# STORED ROWS start

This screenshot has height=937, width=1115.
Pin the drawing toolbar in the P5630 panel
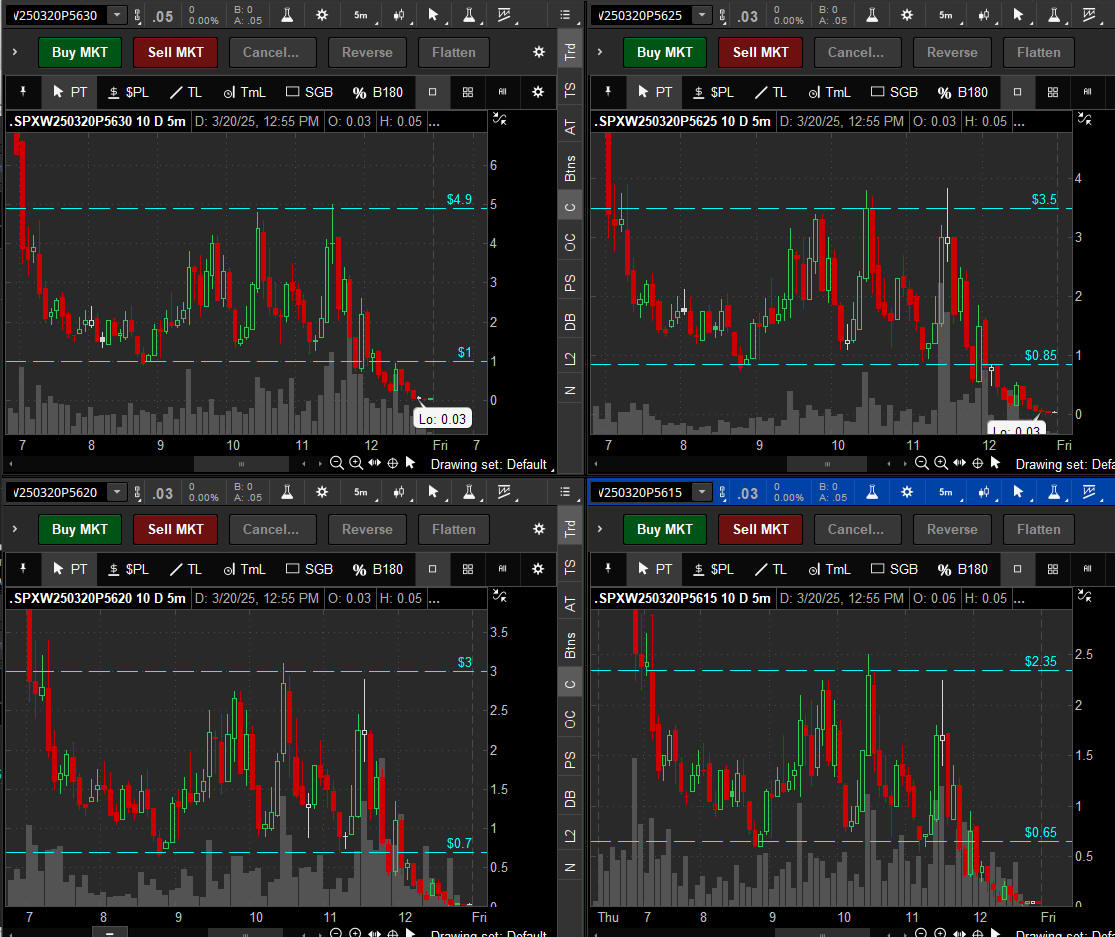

# STORED ROWS end
# STORED ROWS start

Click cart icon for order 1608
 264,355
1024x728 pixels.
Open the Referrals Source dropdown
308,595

# STORED ROWS end

**WHAT THIS TASK INVOLVES:** State how many lines of the entries above contain the string "drawing", with case counting. Give only the number.

**SOLUTION:** 1